Proprio a Gallarate incontrarono il primo sacerdote
italiano (un padre somasco) che si prese cura di
loro, aiutandole a trovare lavoro e offrendogli
un po' di attenzione pastorale.
In seguito, furono alcune delle famiglie stesse
presso cui lavoravano a prendersi a cuore la loro
situazione e ad ottenere per loro uno spazio presso
il Centro della Gioventù parrocchiale, affinché
potessero riunirsi e celebrare "alla salvadoregna"
alcune feste o ricorrenze.
Ben presto però la guerra civile scoppiata
nel nostro paese produsse un cambiamento decisivo
nella vita di queste persone che soffrivano a distanza
la sorte dei loro cari, amplificata dall'angoscia
di non poter avere sempre notizie in tempo reale.
Fu allora che alcune delle signore presso cui lavoravano,
mostrando un'inusitata sensibilità per la
loro situazione, si attivarono nell'aiutarle a far
venire i loro parenti.
La vita delle immigrati quindi si complicò,
ma ciò costituì anche lo stimolo per
un autentico salto di qualità: la sofferenza
e la preoccupazione si trasformarono, infatti, in
una decisa presa di coscienza sulla realtà
del proprio paese e sulla necessità di fare
tutto il possibile per aiutare quanti erano rimasti
in patria. In altre parole: bisognava organizzarsi!
Nel frattempo, a Milano, per iniziativa del Card.

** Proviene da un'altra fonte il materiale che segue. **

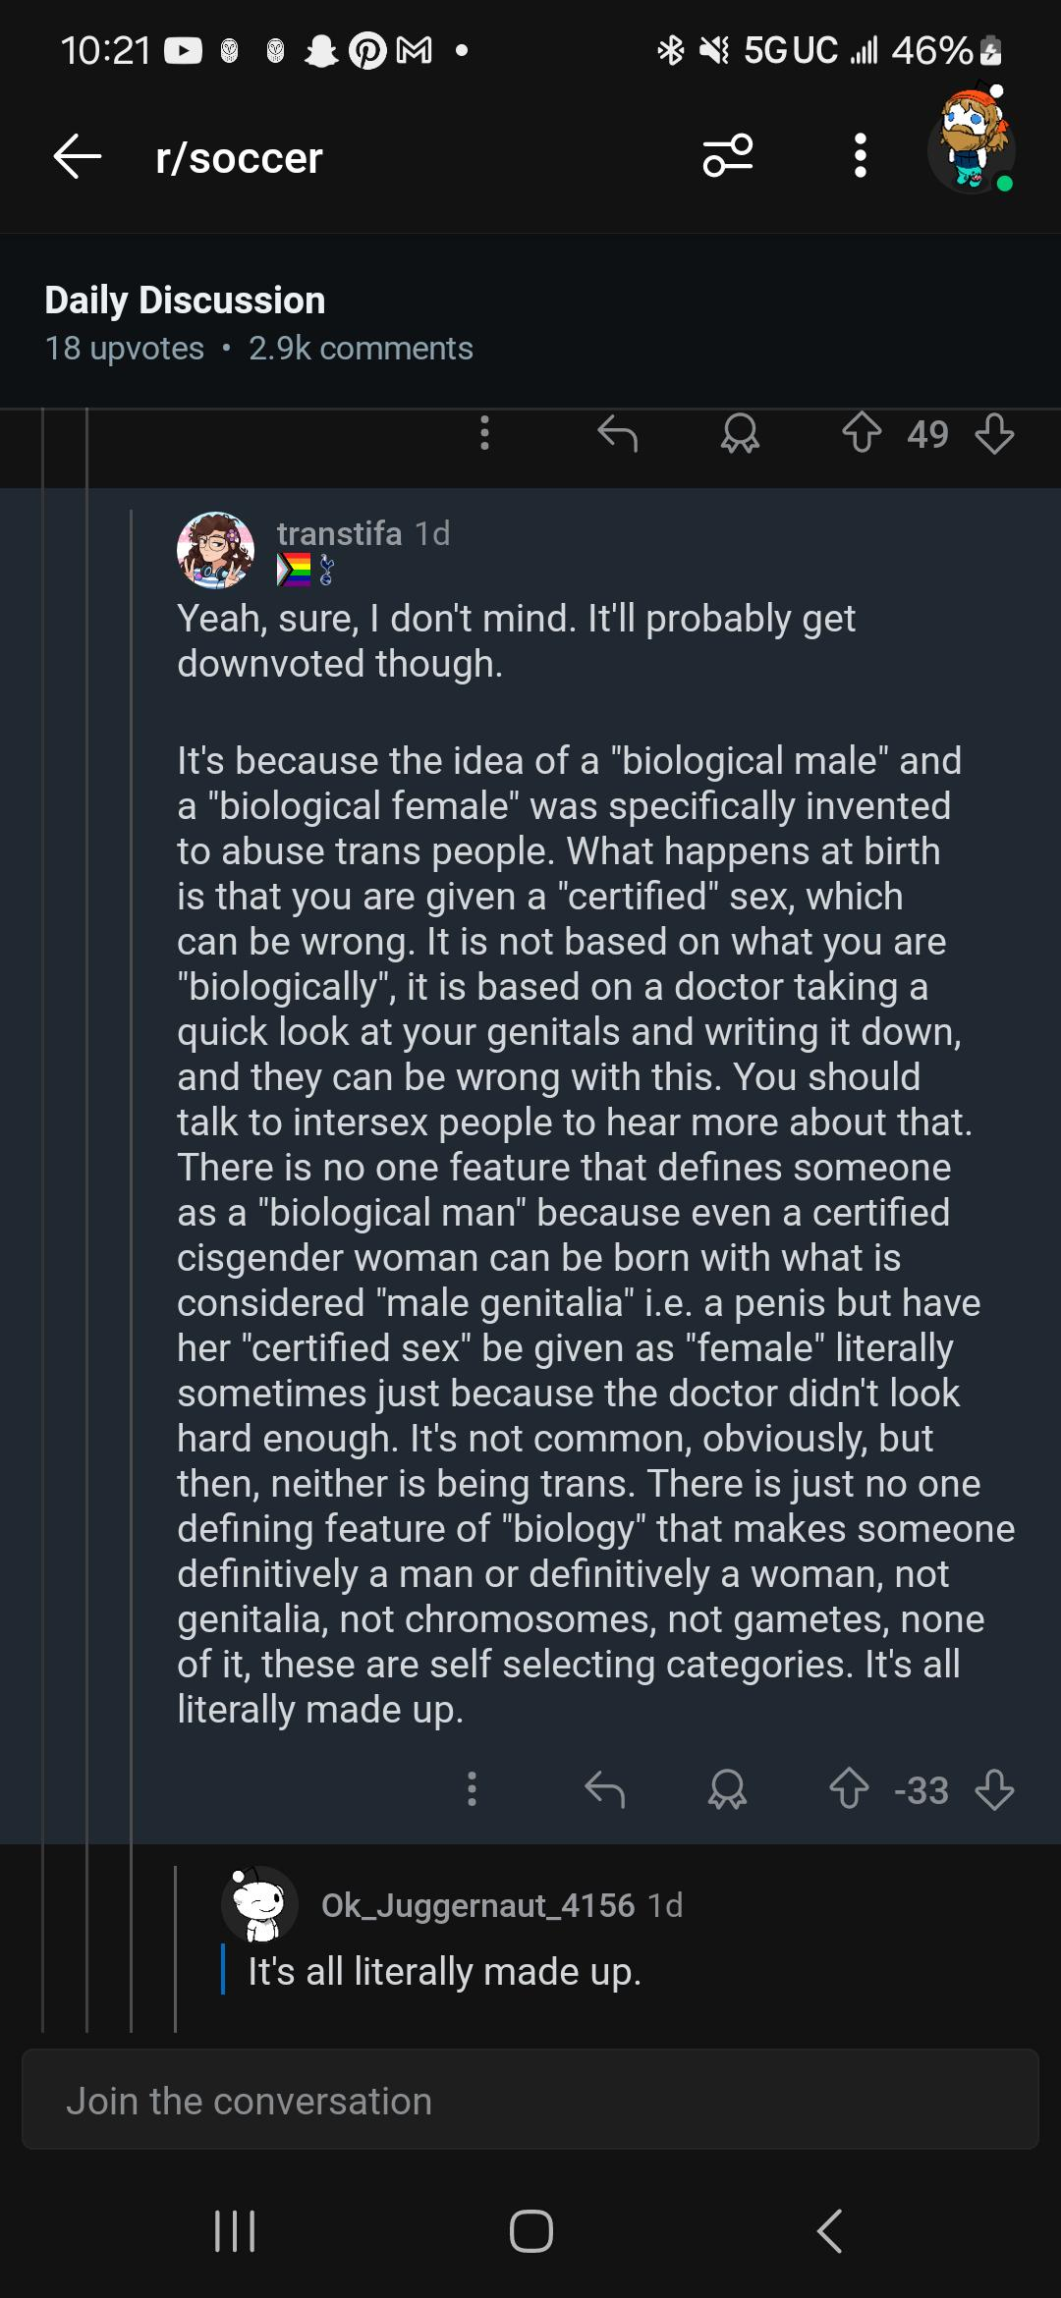The image size is (1061, 2298).
Task: Open the header overflow three-dot menu
Action: tap(861, 155)
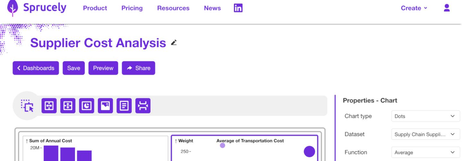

Martini, era sorta in via Copernico 1 la Segreteria
per gli stranieri e anche lì si incontravano
alcuni salvadoregni insieme ad altri due sacerdoti,
don Augusto Casolo e don Nunzio Ferrante.
Anche in questa sede, oltre ai doverosi momenti
di festa, la vita di fede era sempre più
segnata dalla preoccupazione delle notizie che arrivavano
da casa: violenze, sequestri, sparizioni, omicidi.
La
fondazione
Nel
1986 poi, vennero finalmente convocati tutti i salvadoregni
residenti in Lombardia per fondare una Comunità
Salvadoregna a Milano. La diocesi mise quindi a
disposizione dei nostri connazionali un'équipe
di studenti di diritto perché gli aiutassero
nella stesura degli statuti, che vennero firmati
il 4 dicembre 1984. Attraverso le prime elezioni,
Deidamia Morán fu eletta presidente della
neonata "Comunità Salvadoregna Movimento
di Solidarietà e di Cultura".
Gli obiettivi che si diede quel primo gruppo di
fondatori furono così espressi negli articolo
4 e 5 dello Statuto:
"Art 4. La Comunità Salvadoregna intende
contribuire alla tutela, al potenziamento e alla
diffusione dei valori umani, spirituali, civili,
sociali, culturali ed economici di El Salvador,
nonché il rafforzamento dei vincoli di solidarietà
tra i Salvadoregni, in particolare presenti in Lombardia,
operando per rafforzare i legami fraterni e di solidarietà
con i Salvadoregni nel paese d'origine. [
]
Art 5. Operativamente la Comunità si propone:
- di promuovere fra i salvadoregni l'abitudine a
riconoscersi, vedersi, ritrovarsi quante volte il
più possibile.
- di promuovere fra i salvadoregni, e fra i simpatizzanti
della Comunità, più altri gradi di
solidarietà, sia quantitativamente, sia,
in special modo, qualitativamente, in tutti i campi
possibili: la casa, la cultura, il lavoro, lo sport,
il folklore, le arti, la musica, gli hobbies e altri.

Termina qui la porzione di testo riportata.